Boyle called the report a “vindication” of sorts and said he hoped – despite recent events at Northeastern Illinois – to return to the faculty there. He is currently involved in several pro bono research efforts involving Native American tribes in Montana but wants to get back to teaching and full-time work, he said.
Loretta Capeheart, a professor of justice studies and president of the AAUP’s new Northeastern Illinois chapter, said she hoped the report would force administrative accountability for recent violations of academic freedom on that campus. Capeheart is involved in a longstanding legal battle against the university. She alleges she was denied a department leadership position for backing students who protested the Central Intelligence Agency and for publicly criticizing administrative spending.
Several of the TESL faculty members mentioned by name in the report did not immediately return requests for comment.
A spokeswoman from NEIU forwarded a memo Hahs sent to faculty on Monday about the report.
“The AAUP’s report criticizes the University for, among other things, refusing to be more forthcoming with confidential personnel information,” Hahs says, noting that the university has been consistently cooperative with the AAUP but protects personnel information from outside bodies, even under pressure.
The memo also contained as an attachment the university’s response to a draft of the report it received in October. “The university strongly disagrees with virtually every aspect of this draft, which is riddled with factual errors, misinterpretations of university policies and procedures, and unwarranted assumptions about the university’s governance structures and decision-making processes,” it says, accusing AAUP of not interviewing a cross-section of “knowledgeable individuals” at the university.
The university response says it is most troubled by AAUP's charge that it is not releasing confidential employee information about Boyle.
In its report, the AAUP notes that it is not concerned that Northeastern Illinois is withholding confidential information from the investigating committee, but rather from Boyle himself. Boyle agreed, saying he's still been given no clear reason why he was denied tenure.
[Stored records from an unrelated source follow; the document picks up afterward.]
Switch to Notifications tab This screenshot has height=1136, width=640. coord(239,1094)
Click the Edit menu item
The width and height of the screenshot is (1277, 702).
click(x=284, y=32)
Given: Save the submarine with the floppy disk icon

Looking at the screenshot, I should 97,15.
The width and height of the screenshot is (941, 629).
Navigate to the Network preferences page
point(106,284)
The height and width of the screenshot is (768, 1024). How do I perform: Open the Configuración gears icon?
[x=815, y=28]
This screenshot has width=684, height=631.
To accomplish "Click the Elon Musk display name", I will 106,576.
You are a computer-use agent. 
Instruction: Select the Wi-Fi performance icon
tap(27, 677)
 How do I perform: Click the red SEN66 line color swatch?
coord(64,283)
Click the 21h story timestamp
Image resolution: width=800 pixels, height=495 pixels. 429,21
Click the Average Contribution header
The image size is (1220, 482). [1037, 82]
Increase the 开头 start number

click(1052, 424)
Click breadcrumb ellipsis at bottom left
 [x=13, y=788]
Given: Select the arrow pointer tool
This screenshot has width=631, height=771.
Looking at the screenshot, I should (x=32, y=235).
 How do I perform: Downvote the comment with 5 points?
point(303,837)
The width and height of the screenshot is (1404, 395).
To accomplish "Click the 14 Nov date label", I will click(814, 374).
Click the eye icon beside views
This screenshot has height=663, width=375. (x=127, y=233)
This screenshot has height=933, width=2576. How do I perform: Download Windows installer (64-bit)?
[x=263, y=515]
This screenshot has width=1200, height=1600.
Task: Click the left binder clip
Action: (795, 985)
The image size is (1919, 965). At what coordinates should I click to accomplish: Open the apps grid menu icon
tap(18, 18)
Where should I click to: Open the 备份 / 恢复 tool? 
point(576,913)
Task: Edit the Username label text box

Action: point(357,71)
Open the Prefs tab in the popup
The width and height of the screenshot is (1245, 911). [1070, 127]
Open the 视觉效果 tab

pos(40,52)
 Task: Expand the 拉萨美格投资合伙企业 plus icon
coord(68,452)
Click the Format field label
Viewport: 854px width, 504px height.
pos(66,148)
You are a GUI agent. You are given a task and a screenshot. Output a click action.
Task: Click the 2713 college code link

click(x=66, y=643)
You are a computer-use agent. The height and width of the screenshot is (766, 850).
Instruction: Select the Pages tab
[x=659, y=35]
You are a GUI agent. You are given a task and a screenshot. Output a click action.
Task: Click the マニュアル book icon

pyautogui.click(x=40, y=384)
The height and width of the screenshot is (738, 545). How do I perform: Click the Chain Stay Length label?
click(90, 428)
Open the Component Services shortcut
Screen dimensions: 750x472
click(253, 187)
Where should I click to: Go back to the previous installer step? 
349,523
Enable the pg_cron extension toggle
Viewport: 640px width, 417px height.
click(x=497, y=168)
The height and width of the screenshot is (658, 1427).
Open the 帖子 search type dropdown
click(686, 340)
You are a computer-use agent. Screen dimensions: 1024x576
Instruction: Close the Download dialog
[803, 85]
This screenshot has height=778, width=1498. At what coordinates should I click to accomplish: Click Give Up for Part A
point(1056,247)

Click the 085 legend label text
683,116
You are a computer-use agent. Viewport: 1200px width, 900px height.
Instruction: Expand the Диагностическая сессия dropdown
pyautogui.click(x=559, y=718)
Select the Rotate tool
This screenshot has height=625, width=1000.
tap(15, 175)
Jordan Kurland, associate general secretary of the AAUP, said the body’s Committee A on Academic Freedom and Tenure will meet in the spring to discuss the case. The body also could recommend Northeastern Illinois for a censure vote at the next AAUP conference, in June.
Peter N. Kirstein, professor of history at St. Xavier University in Illinois, who led the state AAUP conference investigation into Boyle’s case ahead of the national investigation, said that Boyle’s case, coupled with Capeheart’s, cast a dubious light on Northeastern Illinois and said it wouldn’t be far-fetched for the university to be censured next year.
But that’s a worst-case scenario, said Rebecca J. Williams, professor of English at the University of Central Arkansas and chair of the investigating committee. Northeastern Illinois can act to head off such a possibility.
“First, ideally, of course we would like to see John Boyle restored to his position, with tenure,” she said. More broadly, Northeastern Illinois must honor the “primacy” of faculty recommendations for personnel and curricular decisions. That goes for the Board of Trustees, as well, which upheld Hahs's decision.